Painting a car

John Gunnell |
Mr. Thomas of New York painting his car with a brush in 1920.

Mr. Thomas of New York painting his car with a brush in 1920.

Painting a car has always been an important part of automobile manufacturing. Once the industry learned how to mass-produce vehicles, factories could crank them out by the thousands. It got to the point where it took less time to make a car than it took for the paint to dry.

My college art instructor insisted that paint never dries. To automakers, in the early 1920s, that certainly seemed to be the case. In addition to the thousands of square feet of factory space needed to build automobiles, the manufacturers had to buy or rent empty lots to store cars in while the paint dried.

Henry Ford took to using a finish called China Black on his hot-selling Model T. After that, it was said that you could get your Ford “in any color as long as it was black.” People didn’t seem to care too much. They wanted wheels—not a color wheel! Their black Model T could get them from Point A to Point B just as fast as a red one or a blue one.

During the Gatsby era, wealthy motorists turned back to colorful cars. The red roadster, the Yellow Rolls-Royce and the Envy Green Duesenberg inspired artworks, motion pictures and legends. Ever see calendar photos of a Ruxton with gradated lavender and purple stripes? How about cars with “plaid” paint jobs or painted-on canework patterns.

A lot of the color explosion was due to the invention by duPont of nitrocellulose lacquer. The famous “True Blue” Oakland Six was first to adopt this fast-drying finish. It speeded up production, cut the need for storage lots and eventually allowed car makers to offer a variety of color options.
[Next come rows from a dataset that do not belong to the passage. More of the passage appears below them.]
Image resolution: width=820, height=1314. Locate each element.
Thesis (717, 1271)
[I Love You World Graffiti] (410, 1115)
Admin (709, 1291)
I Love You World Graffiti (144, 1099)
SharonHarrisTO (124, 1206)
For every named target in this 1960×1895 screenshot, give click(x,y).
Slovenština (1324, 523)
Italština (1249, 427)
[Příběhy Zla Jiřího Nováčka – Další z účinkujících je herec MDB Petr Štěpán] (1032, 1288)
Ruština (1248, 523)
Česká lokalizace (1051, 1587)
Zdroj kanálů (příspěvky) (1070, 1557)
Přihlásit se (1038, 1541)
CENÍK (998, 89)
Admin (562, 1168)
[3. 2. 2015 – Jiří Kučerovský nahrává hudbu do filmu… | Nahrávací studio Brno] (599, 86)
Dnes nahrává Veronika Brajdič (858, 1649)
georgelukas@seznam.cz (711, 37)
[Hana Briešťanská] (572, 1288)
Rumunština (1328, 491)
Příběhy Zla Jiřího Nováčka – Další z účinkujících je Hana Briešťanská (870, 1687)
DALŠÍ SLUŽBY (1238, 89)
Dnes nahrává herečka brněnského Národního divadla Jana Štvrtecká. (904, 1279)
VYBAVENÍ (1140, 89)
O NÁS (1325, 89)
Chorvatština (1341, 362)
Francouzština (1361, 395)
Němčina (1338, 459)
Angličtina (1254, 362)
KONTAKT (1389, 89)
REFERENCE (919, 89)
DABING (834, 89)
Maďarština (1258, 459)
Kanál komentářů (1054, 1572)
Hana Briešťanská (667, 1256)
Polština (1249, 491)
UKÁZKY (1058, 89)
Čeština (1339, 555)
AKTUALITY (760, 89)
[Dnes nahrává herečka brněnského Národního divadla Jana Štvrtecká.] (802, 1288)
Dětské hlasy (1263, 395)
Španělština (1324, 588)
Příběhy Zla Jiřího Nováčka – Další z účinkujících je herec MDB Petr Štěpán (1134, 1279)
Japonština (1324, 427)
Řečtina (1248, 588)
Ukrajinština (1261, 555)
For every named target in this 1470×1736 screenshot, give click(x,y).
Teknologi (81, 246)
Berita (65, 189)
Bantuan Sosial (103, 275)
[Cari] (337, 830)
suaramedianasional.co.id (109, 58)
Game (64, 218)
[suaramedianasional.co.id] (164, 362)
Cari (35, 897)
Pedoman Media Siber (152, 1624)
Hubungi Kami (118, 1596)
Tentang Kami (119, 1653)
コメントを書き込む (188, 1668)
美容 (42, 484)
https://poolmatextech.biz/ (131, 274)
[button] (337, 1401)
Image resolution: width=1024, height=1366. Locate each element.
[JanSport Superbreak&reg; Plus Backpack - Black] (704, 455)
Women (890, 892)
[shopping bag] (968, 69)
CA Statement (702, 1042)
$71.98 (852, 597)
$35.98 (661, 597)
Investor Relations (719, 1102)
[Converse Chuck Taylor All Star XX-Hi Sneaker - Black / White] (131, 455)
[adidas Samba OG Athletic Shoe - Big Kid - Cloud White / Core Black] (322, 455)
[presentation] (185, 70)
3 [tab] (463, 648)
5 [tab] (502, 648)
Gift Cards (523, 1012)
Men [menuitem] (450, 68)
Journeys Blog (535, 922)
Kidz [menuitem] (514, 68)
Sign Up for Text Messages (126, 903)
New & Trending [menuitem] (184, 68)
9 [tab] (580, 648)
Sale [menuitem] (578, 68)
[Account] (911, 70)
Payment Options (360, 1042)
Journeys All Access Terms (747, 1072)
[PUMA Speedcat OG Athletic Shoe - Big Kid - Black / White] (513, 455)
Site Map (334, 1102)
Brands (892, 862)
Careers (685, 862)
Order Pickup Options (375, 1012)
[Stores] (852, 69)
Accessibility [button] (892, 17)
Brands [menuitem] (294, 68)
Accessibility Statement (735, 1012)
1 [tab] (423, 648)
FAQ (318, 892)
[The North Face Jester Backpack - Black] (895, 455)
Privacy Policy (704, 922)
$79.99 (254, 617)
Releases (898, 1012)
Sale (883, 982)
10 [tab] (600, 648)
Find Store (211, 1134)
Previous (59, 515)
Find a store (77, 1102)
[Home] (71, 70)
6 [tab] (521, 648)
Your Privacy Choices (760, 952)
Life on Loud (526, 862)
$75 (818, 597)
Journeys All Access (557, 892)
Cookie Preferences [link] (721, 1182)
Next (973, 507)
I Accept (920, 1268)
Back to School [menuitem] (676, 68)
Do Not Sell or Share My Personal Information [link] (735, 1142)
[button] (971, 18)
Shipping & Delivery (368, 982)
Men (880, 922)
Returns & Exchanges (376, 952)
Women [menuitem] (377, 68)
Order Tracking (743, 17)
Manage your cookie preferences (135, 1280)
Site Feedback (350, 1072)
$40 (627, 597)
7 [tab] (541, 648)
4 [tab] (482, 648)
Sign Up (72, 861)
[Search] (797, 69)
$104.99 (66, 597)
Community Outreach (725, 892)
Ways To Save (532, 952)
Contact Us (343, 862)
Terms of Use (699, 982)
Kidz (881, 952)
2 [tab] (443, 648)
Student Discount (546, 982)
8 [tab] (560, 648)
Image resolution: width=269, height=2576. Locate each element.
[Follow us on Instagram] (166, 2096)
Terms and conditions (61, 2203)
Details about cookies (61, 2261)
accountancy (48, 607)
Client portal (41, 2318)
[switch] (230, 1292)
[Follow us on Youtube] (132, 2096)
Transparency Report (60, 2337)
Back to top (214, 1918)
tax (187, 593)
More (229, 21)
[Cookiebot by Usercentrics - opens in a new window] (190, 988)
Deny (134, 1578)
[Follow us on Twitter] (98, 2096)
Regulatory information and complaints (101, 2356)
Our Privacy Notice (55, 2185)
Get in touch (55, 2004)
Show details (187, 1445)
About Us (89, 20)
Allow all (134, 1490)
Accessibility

duPont’s Duco finish was amazing, The first old cars we collected were ‘50s GM models finished in it. If they looked weathered after years of sitting outside, you simply got the polisher out and eventually the car looked as if it was made of patent leather. The shine seemed to stay around until the day you buffed the last paint off a spot and found yourself looking at primer.

Acrylic lacquer might have been the next big thing to come along. We can remember GM cars with a round sticker in the glovebox announcing that the front end of the car had been finished with special “Magic Mirror” acrylic lacquer.

Today we have base coat-clear coat paints, catalysts, reducers, hardeners, softeners, flex paint, chameleon colors and on and on. Buckets of paint cost hundreds (even thousands) of dollars. Paint jobs cost . . . well, as they say in the movies, “How much have you got?”

It’s crazy. Give me a can of paint and a brush; give me the good old days.